There's a social assumption that jealousy is normal in romantic relationships but pathological elsewhere, like in friendships. Yet the spectrum of how jealous people get is exceptionally broad.

Research trying to explain this variation has generally used prairie voles, which are easy to work with, but not exactly close relatives of humans. Professor Karen Bales of the University of California, Davis has done plenty of vole research herself, but wanted to investigate brains more similar to our own. She turned to coppery titi monkeys (Callicebus cupreus), which form long-term pair bonds, become distressed when separated from their partners, and guard their mates.

"Male titi monkeys show jealousy much like humans and will even physically hold their partner back from interacting with a stranger male," Bales said in a statement

In Frontiers in Ecology and Evolution Bales reports that when male titis were caged so they could see either their own mate or an unknown female with an unfamiliar male, sharp differences emerged.

Males that watched their mates interact with other males had higher levels of the stress hormone cortisol afterward, as well as higher testosterone. The more they observed, the higher their cortisol levels became.

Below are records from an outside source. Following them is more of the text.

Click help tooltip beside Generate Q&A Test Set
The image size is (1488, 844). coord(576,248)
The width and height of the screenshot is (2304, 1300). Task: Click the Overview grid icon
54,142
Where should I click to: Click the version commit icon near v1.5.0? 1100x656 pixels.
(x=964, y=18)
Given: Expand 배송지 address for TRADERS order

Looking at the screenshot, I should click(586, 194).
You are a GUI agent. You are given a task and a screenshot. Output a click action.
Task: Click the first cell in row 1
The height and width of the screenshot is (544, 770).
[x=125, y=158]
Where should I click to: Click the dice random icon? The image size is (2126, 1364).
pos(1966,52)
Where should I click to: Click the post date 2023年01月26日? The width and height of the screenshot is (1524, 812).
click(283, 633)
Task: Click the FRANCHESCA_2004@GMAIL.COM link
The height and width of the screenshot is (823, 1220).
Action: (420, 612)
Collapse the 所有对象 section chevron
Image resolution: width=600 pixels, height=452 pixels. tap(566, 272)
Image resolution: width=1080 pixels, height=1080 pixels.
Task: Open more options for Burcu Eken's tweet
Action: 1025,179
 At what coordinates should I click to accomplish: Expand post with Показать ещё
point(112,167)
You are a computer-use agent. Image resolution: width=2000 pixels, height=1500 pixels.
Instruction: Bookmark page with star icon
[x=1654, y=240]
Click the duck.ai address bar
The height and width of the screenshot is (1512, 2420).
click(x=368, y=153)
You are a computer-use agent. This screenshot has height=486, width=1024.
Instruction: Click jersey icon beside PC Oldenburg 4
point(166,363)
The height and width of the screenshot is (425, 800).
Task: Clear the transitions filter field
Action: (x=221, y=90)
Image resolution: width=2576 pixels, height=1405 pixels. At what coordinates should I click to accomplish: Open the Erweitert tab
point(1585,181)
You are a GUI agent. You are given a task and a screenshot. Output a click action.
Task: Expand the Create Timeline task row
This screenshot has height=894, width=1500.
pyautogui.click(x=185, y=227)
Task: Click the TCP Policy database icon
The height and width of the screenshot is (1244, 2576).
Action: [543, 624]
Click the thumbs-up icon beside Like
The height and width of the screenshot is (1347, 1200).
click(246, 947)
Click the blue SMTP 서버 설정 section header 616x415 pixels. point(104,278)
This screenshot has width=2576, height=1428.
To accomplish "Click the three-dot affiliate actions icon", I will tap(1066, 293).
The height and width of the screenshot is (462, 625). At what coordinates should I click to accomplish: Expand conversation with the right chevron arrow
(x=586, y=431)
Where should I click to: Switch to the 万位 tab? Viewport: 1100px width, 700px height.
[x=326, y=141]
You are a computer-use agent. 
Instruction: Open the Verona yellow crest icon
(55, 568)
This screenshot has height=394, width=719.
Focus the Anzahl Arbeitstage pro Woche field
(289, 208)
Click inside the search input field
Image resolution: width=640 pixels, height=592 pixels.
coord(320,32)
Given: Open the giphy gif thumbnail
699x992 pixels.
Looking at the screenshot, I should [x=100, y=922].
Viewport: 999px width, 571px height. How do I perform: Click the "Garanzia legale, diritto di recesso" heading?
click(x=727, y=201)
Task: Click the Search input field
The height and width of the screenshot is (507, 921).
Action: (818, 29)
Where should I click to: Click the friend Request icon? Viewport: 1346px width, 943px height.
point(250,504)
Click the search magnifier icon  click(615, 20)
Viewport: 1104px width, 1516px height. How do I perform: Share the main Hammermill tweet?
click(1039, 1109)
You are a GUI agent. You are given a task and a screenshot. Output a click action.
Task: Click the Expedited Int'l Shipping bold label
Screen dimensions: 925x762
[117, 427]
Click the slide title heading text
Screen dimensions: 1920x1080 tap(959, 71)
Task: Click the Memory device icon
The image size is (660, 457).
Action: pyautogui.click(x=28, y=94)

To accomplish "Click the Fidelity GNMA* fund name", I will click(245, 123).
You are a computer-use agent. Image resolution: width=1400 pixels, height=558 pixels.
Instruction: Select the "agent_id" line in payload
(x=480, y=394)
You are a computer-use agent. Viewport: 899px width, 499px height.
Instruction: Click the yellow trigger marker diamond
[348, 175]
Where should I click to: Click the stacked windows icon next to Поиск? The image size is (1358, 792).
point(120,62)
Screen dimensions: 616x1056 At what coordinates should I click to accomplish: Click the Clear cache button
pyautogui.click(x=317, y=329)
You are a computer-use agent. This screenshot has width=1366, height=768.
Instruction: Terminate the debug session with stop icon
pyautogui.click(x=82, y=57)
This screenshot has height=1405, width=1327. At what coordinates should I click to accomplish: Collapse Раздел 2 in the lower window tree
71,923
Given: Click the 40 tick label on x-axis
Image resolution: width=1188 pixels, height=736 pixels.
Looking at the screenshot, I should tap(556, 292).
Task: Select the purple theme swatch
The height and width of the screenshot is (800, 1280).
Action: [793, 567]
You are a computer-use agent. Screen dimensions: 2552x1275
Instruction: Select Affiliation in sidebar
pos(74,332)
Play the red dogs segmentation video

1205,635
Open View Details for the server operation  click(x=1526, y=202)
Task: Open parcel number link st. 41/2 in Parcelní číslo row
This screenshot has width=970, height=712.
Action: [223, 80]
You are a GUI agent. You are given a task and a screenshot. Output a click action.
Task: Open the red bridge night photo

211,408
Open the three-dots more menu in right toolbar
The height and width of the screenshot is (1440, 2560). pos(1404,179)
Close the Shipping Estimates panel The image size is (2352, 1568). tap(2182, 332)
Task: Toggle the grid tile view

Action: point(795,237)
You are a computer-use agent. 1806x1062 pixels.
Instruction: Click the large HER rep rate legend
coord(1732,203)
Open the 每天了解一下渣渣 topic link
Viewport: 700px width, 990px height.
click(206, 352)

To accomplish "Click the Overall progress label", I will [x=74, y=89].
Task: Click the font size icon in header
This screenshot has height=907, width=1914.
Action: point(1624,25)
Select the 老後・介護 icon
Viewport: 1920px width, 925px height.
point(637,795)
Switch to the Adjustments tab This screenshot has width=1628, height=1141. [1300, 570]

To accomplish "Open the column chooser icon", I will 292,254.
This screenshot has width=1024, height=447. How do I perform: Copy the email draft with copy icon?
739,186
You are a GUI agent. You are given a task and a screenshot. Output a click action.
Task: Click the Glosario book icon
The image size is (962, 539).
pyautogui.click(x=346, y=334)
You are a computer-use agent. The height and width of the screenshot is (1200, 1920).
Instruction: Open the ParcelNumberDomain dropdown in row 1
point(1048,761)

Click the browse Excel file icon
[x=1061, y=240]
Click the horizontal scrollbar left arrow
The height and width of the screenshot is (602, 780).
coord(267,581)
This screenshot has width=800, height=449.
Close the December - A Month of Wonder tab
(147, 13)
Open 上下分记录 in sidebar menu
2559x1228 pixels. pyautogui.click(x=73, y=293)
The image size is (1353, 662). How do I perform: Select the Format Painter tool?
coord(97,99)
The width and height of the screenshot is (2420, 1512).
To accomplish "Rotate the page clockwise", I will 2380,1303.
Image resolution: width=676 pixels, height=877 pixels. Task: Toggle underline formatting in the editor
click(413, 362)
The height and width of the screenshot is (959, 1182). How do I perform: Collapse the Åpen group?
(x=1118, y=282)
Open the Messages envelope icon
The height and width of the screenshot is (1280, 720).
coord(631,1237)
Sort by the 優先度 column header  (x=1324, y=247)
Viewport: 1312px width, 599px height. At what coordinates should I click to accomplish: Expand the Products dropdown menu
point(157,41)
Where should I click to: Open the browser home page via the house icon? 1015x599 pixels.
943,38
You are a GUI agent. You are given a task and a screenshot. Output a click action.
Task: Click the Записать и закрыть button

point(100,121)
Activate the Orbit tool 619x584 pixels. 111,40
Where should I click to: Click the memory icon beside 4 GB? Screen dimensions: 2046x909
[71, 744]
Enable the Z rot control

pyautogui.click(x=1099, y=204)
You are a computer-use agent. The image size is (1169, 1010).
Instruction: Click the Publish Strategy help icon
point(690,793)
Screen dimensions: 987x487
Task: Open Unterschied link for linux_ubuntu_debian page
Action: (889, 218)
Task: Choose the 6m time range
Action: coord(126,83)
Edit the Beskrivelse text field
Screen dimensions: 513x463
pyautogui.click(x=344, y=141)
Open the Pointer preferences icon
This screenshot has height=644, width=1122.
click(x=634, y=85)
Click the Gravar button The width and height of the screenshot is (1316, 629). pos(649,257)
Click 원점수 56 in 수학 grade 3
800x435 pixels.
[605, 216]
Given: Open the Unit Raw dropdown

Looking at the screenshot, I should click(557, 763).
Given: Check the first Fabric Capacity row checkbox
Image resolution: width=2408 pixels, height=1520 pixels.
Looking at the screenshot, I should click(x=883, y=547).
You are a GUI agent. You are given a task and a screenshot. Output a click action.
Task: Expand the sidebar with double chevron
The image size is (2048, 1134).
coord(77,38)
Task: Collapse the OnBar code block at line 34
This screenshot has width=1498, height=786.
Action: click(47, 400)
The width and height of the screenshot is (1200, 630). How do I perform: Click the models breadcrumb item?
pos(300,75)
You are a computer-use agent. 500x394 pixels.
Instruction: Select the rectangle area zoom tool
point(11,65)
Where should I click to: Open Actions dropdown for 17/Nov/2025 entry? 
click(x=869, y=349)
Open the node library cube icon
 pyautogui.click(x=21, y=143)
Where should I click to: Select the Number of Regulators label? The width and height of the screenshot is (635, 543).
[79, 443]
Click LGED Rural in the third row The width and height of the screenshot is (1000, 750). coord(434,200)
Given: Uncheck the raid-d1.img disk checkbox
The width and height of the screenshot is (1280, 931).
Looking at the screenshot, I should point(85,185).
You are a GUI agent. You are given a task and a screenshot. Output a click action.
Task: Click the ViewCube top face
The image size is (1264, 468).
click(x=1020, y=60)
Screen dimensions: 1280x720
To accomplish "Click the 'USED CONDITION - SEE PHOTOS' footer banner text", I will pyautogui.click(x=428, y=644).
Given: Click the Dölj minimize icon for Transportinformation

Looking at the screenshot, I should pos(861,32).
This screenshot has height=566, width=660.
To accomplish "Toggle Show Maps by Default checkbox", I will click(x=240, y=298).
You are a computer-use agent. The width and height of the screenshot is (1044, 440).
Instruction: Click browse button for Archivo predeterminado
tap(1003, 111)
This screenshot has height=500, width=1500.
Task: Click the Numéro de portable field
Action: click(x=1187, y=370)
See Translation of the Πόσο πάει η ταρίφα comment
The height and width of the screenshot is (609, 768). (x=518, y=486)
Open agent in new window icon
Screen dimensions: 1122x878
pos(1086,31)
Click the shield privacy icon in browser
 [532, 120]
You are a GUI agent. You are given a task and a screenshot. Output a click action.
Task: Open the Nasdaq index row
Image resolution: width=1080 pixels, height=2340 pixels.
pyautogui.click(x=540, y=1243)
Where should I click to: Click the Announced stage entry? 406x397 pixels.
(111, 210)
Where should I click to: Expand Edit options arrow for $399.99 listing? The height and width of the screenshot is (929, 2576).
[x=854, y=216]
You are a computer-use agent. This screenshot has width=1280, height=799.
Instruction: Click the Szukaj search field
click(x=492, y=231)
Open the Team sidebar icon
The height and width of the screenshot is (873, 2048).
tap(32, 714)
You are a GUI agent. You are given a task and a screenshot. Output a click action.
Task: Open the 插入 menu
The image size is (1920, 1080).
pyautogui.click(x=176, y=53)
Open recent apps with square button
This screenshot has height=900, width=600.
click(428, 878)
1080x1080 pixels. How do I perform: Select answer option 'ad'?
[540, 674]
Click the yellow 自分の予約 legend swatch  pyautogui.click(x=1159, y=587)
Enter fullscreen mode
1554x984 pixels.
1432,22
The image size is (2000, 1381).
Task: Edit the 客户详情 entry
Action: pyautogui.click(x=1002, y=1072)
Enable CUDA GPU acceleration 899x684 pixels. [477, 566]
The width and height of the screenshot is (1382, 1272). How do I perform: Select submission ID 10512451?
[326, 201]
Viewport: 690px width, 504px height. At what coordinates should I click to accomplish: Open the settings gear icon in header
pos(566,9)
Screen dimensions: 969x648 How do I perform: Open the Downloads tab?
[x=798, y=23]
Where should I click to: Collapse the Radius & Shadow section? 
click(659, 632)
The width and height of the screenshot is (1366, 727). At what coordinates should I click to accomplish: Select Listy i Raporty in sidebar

When the brains of these jealous monkeys were studied using PET and MRI scans, they had higher uptakes of a marker for sugar consumption in three parts of the brain, compared to the monkeys who had just watched two strangers.

Of the parts of the brain studied, the cingulate cortex, known to be associated with social pain in humans, was judged the most significant. "Increased activity in the cingulate cortex fits with the view of jealousy as social rejection," Bales said. 

Bales found both similarities and differences between primates and rodents. "Monogamy probably evolved multiple times so it is not surprising that its neurobiology differs between different species," she said.  "However it seems as though there has been convergent evolution when it comes to the neurochemistry of pair bonding and jealousy."

Bales told IFLScience; “The project could be extended to humans,” but it is challenging to induce jealousy in people who know they are part of a research project. “We're probably a long way from a treatment for excessive jealousy,” she added, “but this could certainly be a first step.” Her team are working to identify receptors for the hormones oxytocin and vasopressin which, in combination with this work, could provide clues on how to control jealous emotions.